- [TASK STATEMENT]: What is needed here is every line of the records that includes "column".

(Collected data entries)
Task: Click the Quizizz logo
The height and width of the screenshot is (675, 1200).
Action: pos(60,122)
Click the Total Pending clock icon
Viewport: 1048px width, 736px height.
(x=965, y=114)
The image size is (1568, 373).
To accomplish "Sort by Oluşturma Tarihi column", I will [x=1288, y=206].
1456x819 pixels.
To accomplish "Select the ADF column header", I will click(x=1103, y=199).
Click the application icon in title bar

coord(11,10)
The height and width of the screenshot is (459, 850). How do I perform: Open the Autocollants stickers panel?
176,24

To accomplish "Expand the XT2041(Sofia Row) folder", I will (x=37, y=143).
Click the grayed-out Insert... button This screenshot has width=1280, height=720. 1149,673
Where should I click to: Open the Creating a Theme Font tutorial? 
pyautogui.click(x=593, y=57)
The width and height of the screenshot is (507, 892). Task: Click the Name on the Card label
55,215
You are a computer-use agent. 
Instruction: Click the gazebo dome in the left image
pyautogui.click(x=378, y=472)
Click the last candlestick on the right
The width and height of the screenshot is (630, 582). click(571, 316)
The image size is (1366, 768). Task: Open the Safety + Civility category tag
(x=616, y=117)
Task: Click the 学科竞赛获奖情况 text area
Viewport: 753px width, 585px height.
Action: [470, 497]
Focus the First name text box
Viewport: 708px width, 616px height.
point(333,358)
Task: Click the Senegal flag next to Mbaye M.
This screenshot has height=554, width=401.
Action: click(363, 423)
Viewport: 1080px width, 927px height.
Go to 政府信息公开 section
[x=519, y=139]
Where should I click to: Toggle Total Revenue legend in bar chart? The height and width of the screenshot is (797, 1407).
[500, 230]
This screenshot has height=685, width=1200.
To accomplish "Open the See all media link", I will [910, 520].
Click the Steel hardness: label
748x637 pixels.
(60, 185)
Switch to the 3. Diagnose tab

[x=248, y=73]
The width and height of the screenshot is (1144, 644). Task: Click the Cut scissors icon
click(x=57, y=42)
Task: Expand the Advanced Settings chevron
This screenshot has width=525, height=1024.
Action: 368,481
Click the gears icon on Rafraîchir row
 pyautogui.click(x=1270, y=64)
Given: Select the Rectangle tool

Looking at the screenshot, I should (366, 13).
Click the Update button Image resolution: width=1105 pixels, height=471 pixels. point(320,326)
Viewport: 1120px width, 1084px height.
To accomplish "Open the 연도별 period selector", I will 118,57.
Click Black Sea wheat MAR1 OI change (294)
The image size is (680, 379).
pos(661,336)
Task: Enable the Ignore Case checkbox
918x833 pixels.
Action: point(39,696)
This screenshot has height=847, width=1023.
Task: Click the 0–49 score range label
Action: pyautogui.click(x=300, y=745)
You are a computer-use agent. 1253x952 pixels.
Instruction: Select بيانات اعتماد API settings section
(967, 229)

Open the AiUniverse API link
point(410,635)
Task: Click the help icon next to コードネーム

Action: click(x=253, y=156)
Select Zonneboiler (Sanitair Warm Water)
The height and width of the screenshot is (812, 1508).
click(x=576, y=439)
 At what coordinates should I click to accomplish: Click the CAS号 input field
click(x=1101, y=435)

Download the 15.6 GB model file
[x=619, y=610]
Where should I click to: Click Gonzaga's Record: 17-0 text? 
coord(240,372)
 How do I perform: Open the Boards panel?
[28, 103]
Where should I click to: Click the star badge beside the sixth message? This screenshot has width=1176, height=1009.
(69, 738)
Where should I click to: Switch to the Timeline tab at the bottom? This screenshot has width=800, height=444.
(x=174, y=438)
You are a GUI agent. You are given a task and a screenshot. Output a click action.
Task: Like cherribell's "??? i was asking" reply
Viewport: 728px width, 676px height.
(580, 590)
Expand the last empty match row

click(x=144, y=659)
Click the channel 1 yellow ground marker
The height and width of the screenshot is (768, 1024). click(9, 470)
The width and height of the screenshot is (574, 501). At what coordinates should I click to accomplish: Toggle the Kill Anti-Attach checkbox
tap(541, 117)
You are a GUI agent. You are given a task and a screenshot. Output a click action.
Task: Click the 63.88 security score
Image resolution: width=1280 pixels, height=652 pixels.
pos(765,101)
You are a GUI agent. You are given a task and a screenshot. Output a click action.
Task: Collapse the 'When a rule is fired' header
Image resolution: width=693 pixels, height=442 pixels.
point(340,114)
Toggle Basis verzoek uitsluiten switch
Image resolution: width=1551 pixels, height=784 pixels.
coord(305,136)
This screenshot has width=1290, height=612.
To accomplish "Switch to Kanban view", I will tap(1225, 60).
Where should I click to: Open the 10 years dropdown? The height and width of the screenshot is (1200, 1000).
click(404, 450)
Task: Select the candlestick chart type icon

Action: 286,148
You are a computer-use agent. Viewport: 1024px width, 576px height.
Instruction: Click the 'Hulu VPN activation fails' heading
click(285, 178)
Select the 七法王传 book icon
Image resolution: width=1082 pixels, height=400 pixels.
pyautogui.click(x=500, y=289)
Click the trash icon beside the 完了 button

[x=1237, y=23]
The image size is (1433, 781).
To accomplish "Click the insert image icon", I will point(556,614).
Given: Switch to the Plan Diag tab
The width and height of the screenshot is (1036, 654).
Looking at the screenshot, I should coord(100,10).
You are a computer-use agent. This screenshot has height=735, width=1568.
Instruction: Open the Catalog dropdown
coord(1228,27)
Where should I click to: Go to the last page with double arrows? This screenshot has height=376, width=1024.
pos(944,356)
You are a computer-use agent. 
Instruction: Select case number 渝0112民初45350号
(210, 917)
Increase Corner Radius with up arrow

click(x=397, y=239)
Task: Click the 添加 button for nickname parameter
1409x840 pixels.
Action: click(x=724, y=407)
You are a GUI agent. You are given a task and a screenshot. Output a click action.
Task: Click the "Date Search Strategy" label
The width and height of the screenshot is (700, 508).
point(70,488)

- [OUTPUT FOR THIS EXERCISE]:
To accomplish "Sort by Oluşturma Tarihi column", I will [x=1288, y=206].
To accomplish "Select the ADF column header", I will click(x=1103, y=199).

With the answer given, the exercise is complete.